Reprenez, s'il vous plaît, l'extrait sur la loi du 10 juillet 2014 relative aux travailleurs détachés là où il s'arrête.

* [EXTRAIT CHOISI]
_ _ _ _
La loi du 10 juillet 2014 s’appuie sur la proposition de loi déposée par le député Savary en Décembre 2013. Discutée avec le Ministère du travail, elle propose une sur-transposition de la directive d’exécution en matière de détachement des travailleurs publiée en mai 2014. Elle vise ainsi à lutter contre la concurrence sociale déloyale, alors que les fraudes autour des travailleurs détachés étaient en augmentation : non-respect du paiement du salaire minimal, des durées maximales de travail ou encore conditions d’hébergement déplorables. Elle confronte alors deux droits : le droit social du détachement et le droit du travail.

Cette loi va plus loin que la directive d’exécution sur le détachement en bâtissant une responsabilité solidaire en cas de non-paiement des salaires qui s’applique à tous les secteurs professionnels, et non au seul secteur du bâtiment. De plus, le régime de responsabilité est étendu à l’ensemble des maîtres d’ouvrage et des donneurs d’ordres, quel que soit leur rang dans la chaîne de sous-traitance : la responsabilité n’est donc pas limitée au cocontractant direct. Ainsi, il est possible de poursuivre le donneur d’ordre pour des fraudes relevant d'un de ses sous-traitants. Cette disposition s’applique à l’ensemble des salariés, qu'ils soient ou non détachés.
_ _ _ _
* [DONNÉES FOURNIES]

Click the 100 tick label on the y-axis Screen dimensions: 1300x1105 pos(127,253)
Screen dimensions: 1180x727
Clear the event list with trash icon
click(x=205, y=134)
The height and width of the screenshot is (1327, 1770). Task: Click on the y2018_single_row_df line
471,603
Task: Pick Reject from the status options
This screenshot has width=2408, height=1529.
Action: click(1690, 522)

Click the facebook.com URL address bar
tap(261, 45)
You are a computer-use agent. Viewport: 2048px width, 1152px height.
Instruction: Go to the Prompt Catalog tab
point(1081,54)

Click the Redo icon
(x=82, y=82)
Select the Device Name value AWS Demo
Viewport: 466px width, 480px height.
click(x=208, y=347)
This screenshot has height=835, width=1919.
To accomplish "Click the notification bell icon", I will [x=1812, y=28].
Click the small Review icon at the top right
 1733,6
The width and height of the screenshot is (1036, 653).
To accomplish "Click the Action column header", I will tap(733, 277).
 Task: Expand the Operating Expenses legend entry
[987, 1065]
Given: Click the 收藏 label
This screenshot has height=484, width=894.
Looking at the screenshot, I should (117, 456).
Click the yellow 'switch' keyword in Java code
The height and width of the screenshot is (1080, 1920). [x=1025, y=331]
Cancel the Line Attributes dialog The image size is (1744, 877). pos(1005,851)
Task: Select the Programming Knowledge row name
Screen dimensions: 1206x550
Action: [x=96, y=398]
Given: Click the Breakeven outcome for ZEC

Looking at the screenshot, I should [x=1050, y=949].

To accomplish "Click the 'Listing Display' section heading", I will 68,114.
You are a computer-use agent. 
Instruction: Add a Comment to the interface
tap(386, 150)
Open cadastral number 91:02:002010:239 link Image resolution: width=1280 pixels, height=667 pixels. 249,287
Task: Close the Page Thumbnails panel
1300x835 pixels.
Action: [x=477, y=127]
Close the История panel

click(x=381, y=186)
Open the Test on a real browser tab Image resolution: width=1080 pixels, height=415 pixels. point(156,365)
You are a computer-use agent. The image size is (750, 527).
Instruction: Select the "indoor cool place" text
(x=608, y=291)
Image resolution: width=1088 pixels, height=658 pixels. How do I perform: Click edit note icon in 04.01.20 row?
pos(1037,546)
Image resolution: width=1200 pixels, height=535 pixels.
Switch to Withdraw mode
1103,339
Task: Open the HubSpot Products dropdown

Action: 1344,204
_ _ _ _
* [RÉPONSE À L'EXERCICE]
Il s’agit d’une obligation de moyen et non de résultat : s’il est prévenu par l’inspection du travail que les salariés détachés d’un sous-traitant ne bénéficient pas des dispositions légales ou conventionnelles en matière de salaire minimum, le donneur d'ordre ou le maître d'ouvrage devra lui demander de régulariser la situation. La responsabilité du DO ou du MO n’est ainsi engagée qu’à la demande d’un agent de contrôle et s’il ne remplit pas son obligation d’injonction ; il n’y a pas de mécanisme automatique.

La loi vient aussi compléter l’arsenal législatif français en matière de lutte contre les fraudes au détachement, en instaurant d’autres régimes de responsabilité solidaire :

  • L'employeur, qui détache un ou plusieurs salariés, doit adresser, préalablement au détachement, une déclaration à l'inspection du travail du lieu où débute la prestation et lui désigner un représentant pour l'entreprise. Cette déclaration est également annexée au registre unique de l'entreprise d'accueil des salariés détachés.
Le donneur d'ordre doit vérifier auprès de son prestataire de services qui détache des salariés qu'il a bien rempli ses obligations de déclaration. La "méconnaissance" par l'employeur de ses obligations en matière de détachement est passible d'une amende de 2000 € par salarié dans la limite de 10 000€. La loi Macron prévoit un déplafonnement.

  • Lorsqu’un sous-traitant héberge collectivement ses salariés (détachés ou non) dans des conditions incompatibles avec la dignité humaine, le maître d’ouvrage ou le donneur d’ordre est tenu, à la demande d’un agent de contrôle, de prendre en charge un nouvel hébergement, à moins que l’employeur n’ait régularisé par lui-même la situation.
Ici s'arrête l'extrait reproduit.